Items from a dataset
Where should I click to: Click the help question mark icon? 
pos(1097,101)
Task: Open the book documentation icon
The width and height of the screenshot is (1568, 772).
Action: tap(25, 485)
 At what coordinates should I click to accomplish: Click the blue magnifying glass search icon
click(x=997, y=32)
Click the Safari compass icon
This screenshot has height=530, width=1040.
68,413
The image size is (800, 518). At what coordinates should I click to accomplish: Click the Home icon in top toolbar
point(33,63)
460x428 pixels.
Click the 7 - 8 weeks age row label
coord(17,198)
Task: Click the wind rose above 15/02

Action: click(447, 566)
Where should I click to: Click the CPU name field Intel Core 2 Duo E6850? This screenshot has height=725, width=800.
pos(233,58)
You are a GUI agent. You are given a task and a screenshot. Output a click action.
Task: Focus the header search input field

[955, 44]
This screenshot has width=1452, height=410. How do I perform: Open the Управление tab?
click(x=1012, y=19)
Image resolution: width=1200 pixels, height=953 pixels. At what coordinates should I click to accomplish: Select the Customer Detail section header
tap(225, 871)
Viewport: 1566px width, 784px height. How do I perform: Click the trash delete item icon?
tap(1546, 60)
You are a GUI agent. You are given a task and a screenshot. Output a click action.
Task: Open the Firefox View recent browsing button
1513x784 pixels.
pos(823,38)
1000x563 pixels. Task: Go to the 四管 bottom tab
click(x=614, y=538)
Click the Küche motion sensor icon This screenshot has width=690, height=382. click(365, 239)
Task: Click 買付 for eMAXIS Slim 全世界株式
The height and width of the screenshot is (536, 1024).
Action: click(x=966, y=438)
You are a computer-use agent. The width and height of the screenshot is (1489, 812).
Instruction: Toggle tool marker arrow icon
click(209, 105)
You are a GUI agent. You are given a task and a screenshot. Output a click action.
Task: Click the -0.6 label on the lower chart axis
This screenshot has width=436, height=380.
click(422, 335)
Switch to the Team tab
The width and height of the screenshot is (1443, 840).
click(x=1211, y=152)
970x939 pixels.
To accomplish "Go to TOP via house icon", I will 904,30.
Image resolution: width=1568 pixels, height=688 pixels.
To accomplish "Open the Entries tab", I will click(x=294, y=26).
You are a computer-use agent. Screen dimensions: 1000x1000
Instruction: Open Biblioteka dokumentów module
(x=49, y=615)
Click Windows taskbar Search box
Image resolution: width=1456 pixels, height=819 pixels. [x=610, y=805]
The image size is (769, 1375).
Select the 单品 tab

Exercise goal:
Put every line of the items above into a JSON list of strings, with one string per line and blank lines left out.

Task answer:
[
  "Where should I click to: Click the help question mark icon? ",
  "pos(1097,101)",
  "Task: Open the book documentation icon",
  "The width and height of the screenshot is (1568, 772).",
  "Action: tap(25, 485)",
  " At what coordinates should I click to accomplish: Click the blue magnifying glass search icon",
  "click(x=997, y=32)",
  "Click the Safari compass icon",
  "This screenshot has height=530, width=1040.",
  "68,413",
  "The image size is (800, 518). At what coordinates should I click to accomplish: Click the Home icon in top toolbar",
  "point(33,63)",
  "460x428 pixels.",
  "Click the 7 - 8 weeks age row label",
  "coord(17,198)",
  "Task: Click the wind rose above 15/02",
  "Action: click(447, 566)",
  "Where should I click to: Click the CPU name field Intel Core 2 Duo E6850? This screenshot has height=725, width=800.",
  "pos(233,58)",
  "You are a GUI agent. You are given a task and a screenshot. Output a click action.",
  "Task: Focus the header search input field",
  "[955, 44]",
  "This screenshot has width=1452, height=410. How do I perform: Open the Управление tab?",
  "click(x=1012, y=19)",
  "Image resolution: width=1200 pixels, height=953 pixels. At what coordinates should I click to accomplish: Select the Customer Detail section header",
  "tap(225, 871)",
  "Viewport: 1566px width, 784px height. How do I perform: Click the trash delete item icon?",
  "tap(1546, 60)",
  "You are a GUI agent. You are given a task and a screenshot. Output a click action.",
  "Task: Open the Firefox View recent browsing button",
  "1513x784 pixels.",
  "pos(823,38)",
  "1000x563 pixels. Task: Go to the 四管 bottom tab",
  "click(x=614, y=538)",
  "Click the Küche motion sensor icon This screenshot has width=690, height=382. click(365, 239)",
  "Task: Click 買付 for eMAXIS Slim 全世界株式",
  "The height and width of the screenshot is (536, 1024).",
  "Action: click(x=966, y=438)",
  "You are a computer-use agent. The width and height of the screenshot is (1489, 812).",
  "Instruction: Toggle tool marker arrow icon",
  "click(209, 105)",
  "You are a GUI agent. You are given a task and a screenshot. Output a click action.",
  "Task: Click the -0.6 label on the lower chart axis",
  "This screenshot has width=436, height=380.",
  "click(422, 335)",
  "Switch to the Team tab",
  "The width and height of the screenshot is (1443, 840).",
  "click(x=1211, y=152)",
  "970x939 pixels.",
  "To accomplish \"Go to TOP via house icon\", I will 904,30.",
  "Image resolution: width=1568 pixels, height=688 pixels.",
  "To accomplish \"Open the Entries tab\", I will click(x=294, y=26).",
  "You are a computer-use agent. Screen dimensions: 1000x1000",
  "Instruction: Open Biblioteka dokumentów module",
  "(x=49, y=615)",
  "Click Windows taskbar Search box",
  "Image resolution: width=1456 pixels, height=819 pixels. [x=610, y=805]",
  "The image size is (769, 1375).",
  "Select the 单品 tab"
]